> [What is being asked] Of the entries below, restate word for word only the section that runs from the line with "You are a computer-use" to the line with "Instruction: Click the 扶贫助农系统 title banner", counting both ends.

> [Records for the exercise]
*****

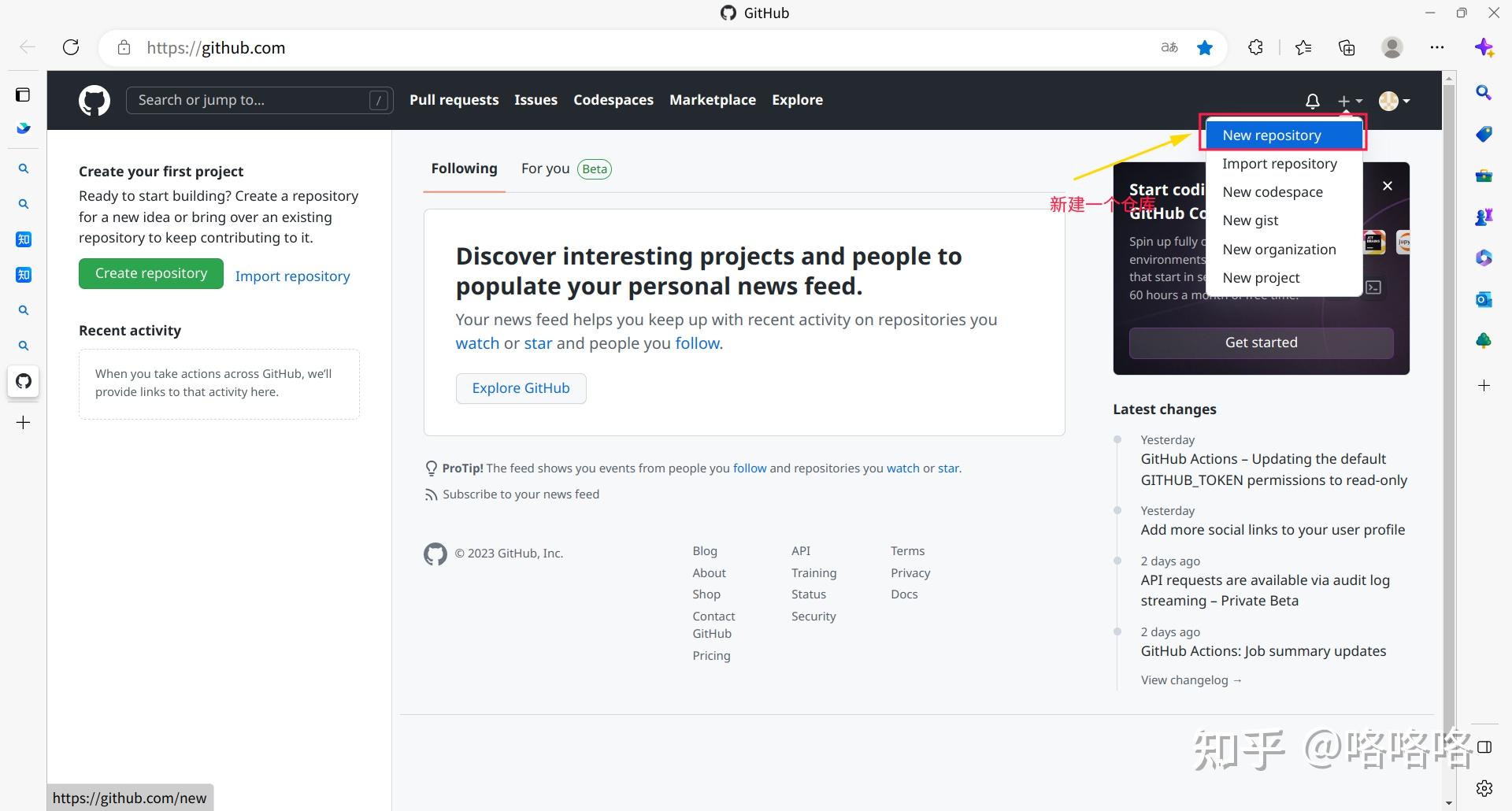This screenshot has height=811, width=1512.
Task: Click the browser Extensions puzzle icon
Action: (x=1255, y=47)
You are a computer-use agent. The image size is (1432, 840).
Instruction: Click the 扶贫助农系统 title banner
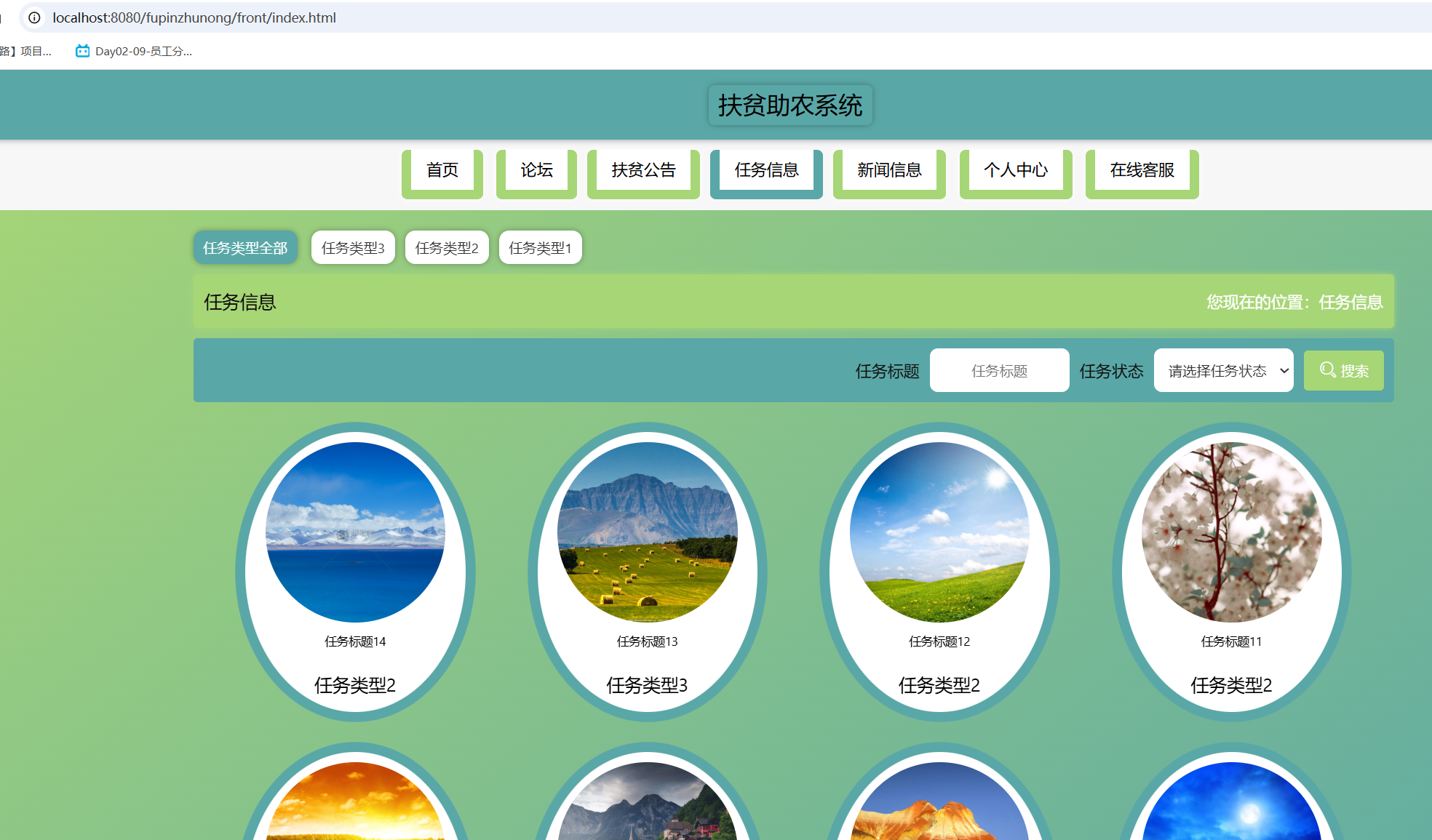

*****

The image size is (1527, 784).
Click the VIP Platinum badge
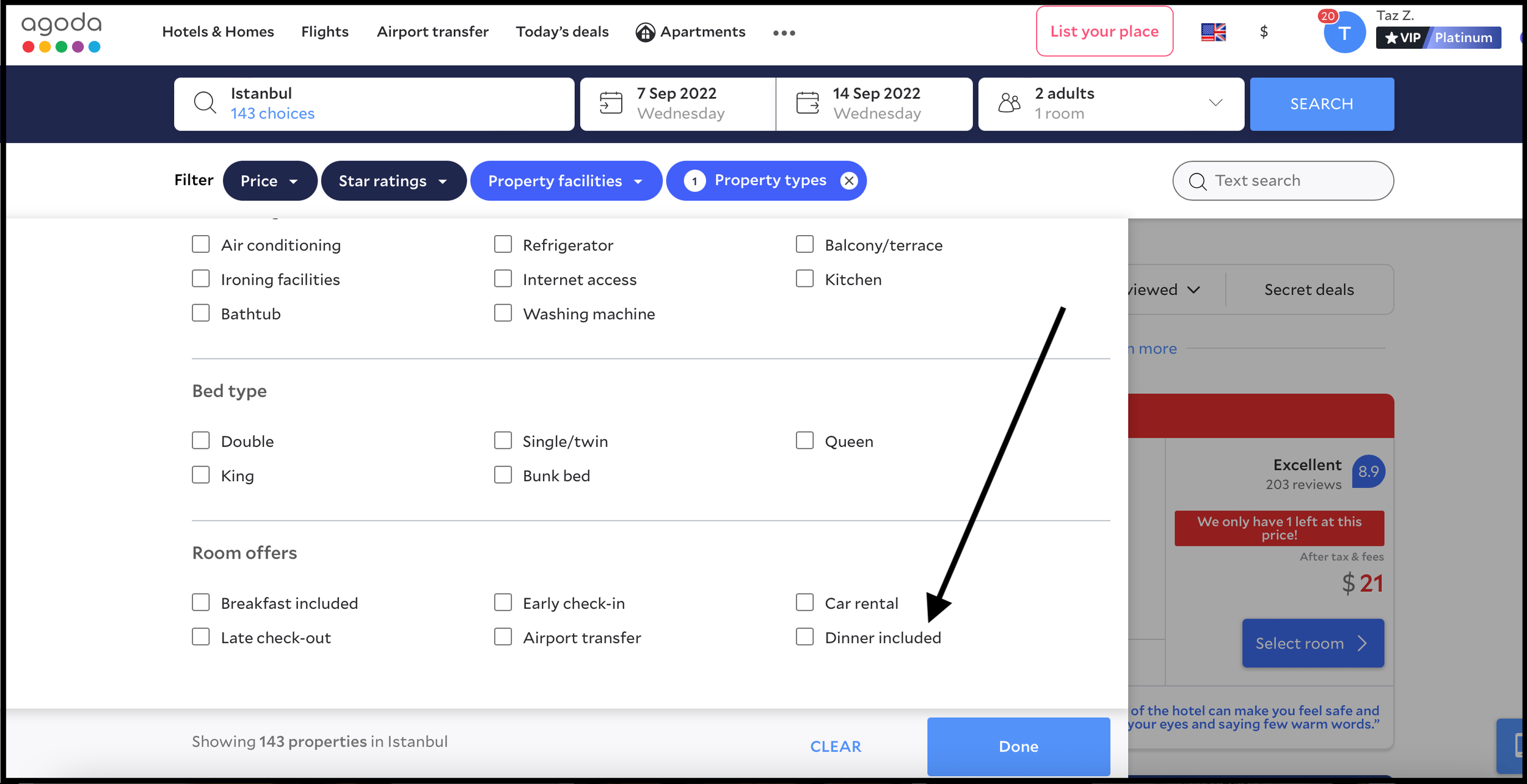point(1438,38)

*****

> [Solution]
You are a computer-use agent. The image size is (1432, 840).
Instruction: Click the 扶贫助农系统 title banner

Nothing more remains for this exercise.